Saved data entries
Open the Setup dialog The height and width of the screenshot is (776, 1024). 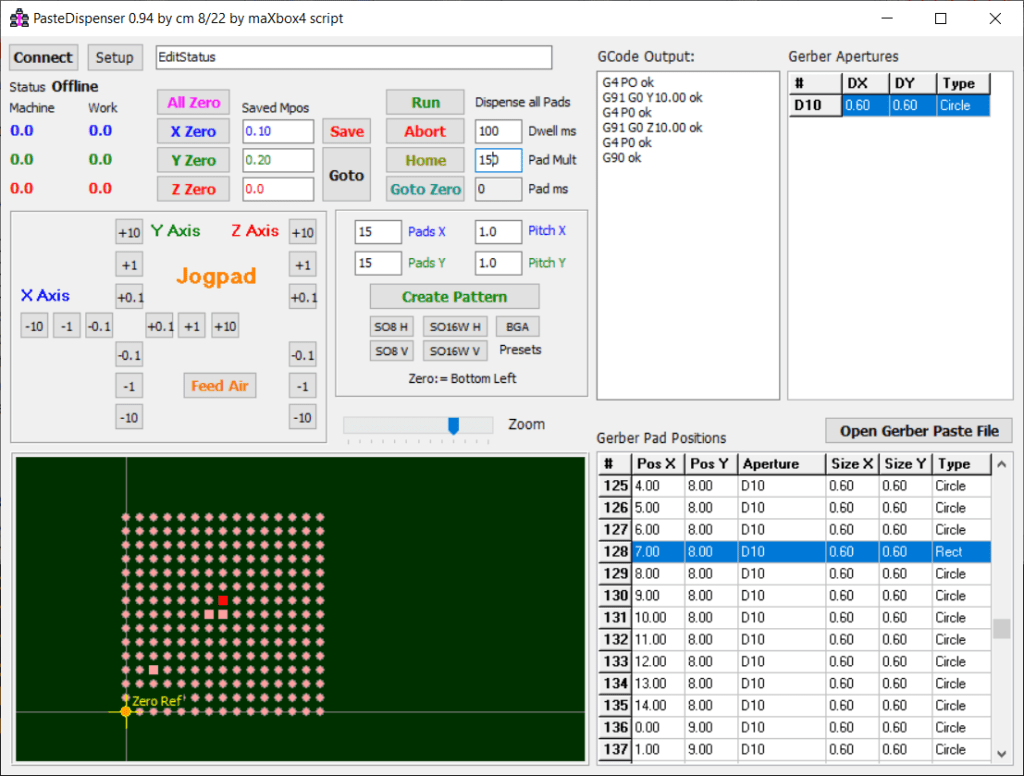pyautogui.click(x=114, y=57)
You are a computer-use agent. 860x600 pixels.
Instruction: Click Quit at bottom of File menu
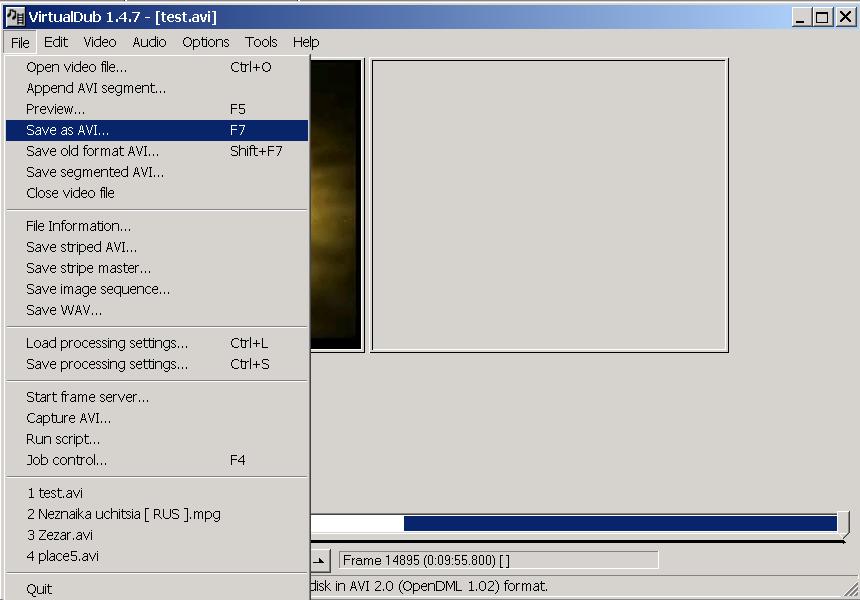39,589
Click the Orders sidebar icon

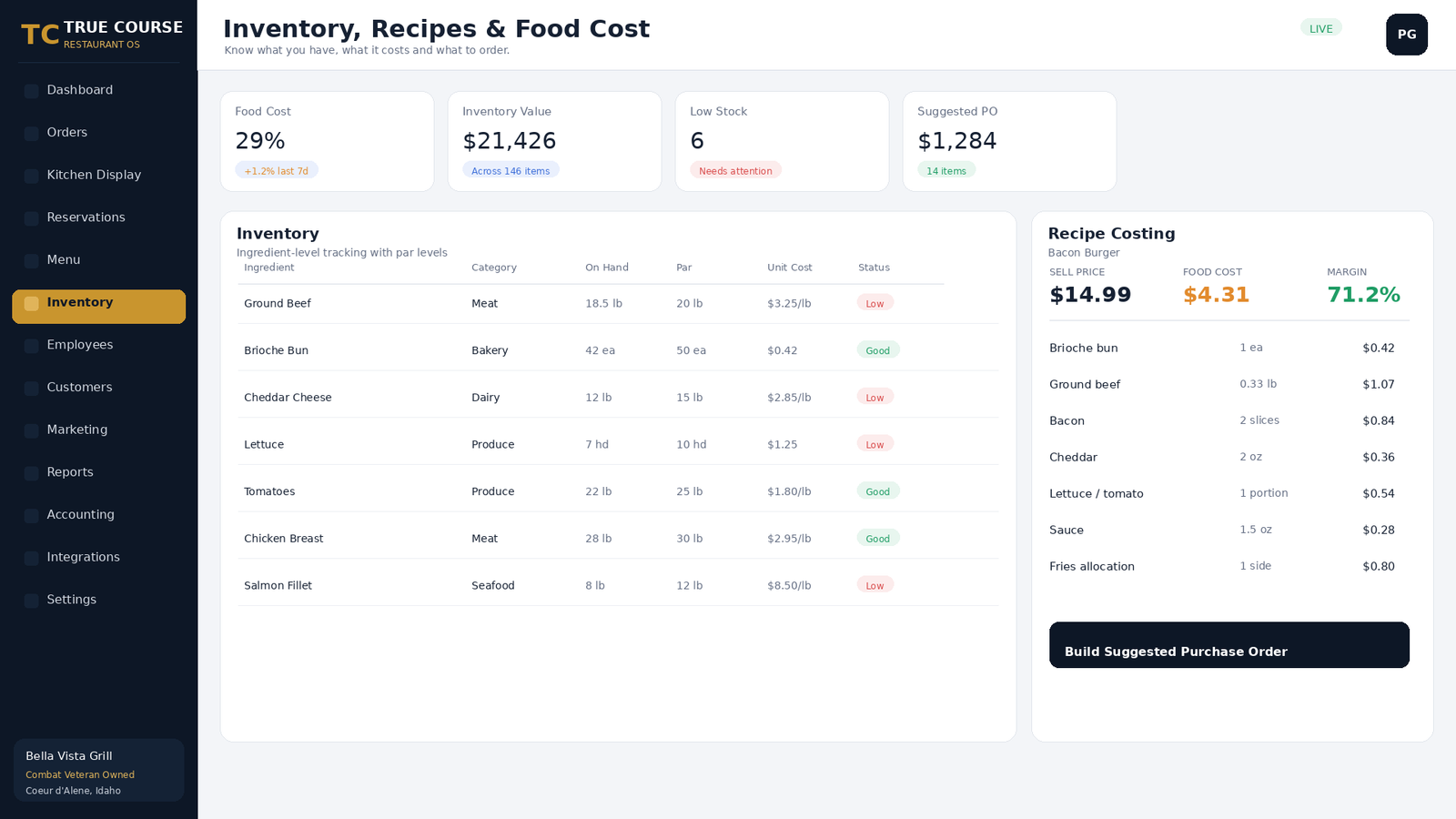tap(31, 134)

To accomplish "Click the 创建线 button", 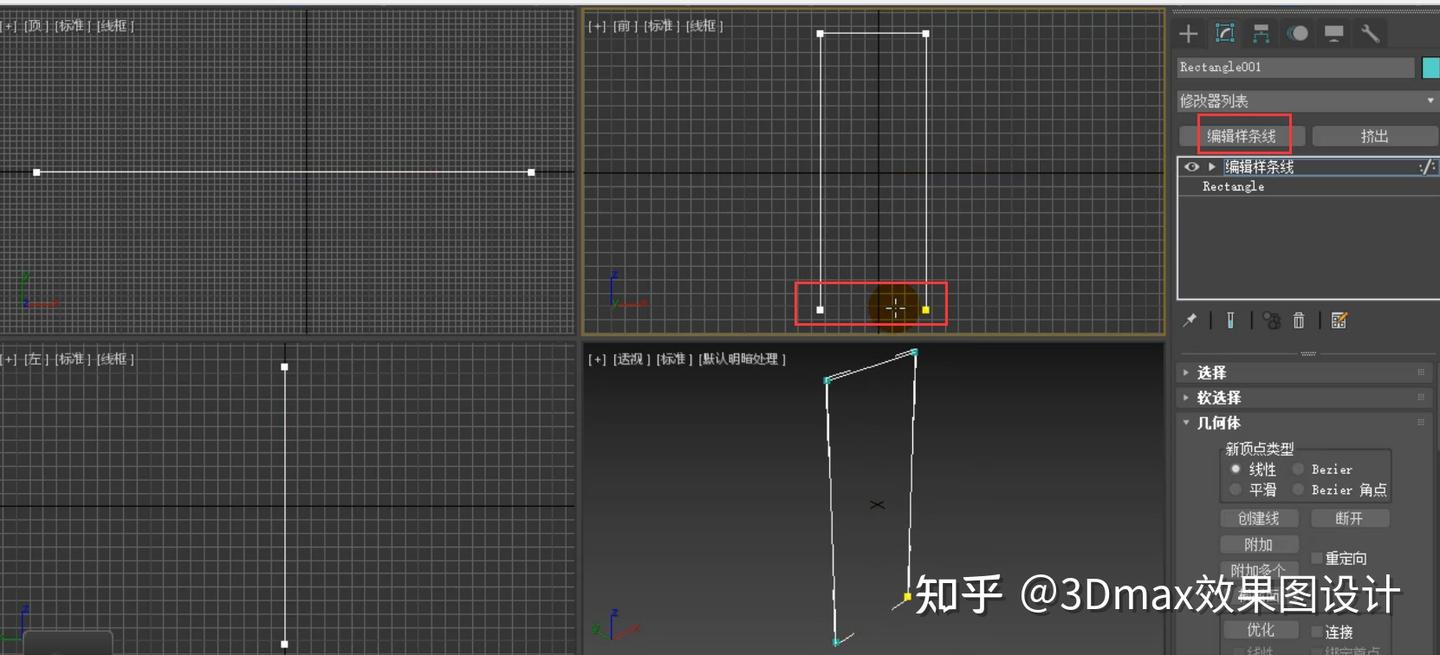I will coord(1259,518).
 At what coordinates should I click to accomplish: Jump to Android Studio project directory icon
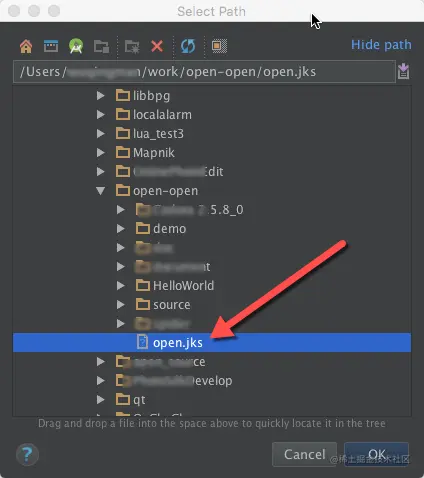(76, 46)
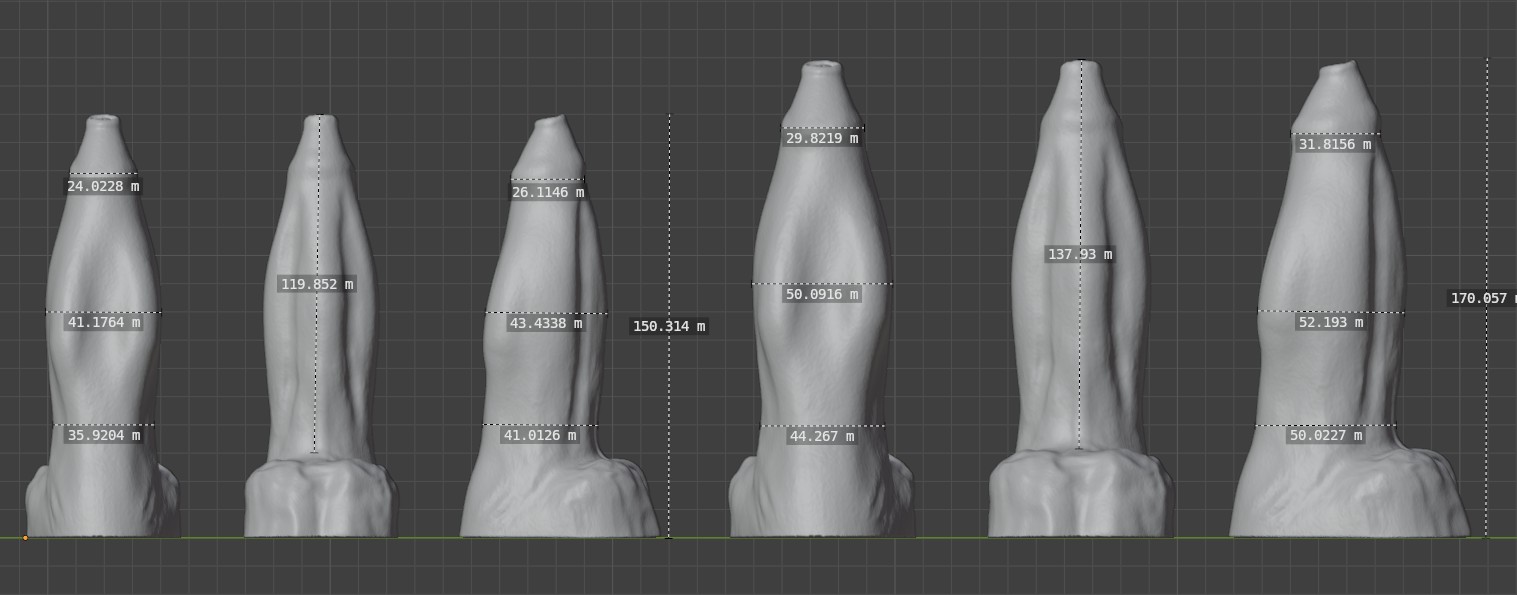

» What you will do: The copy should hold exactly the lines from the line containing "At what coordinates" through the end of the data, both ends included, and no pictures.

» Exercise answer:
 At what coordinates should I click to accomplish: Jump to Android Studio project directory icon
(76, 46)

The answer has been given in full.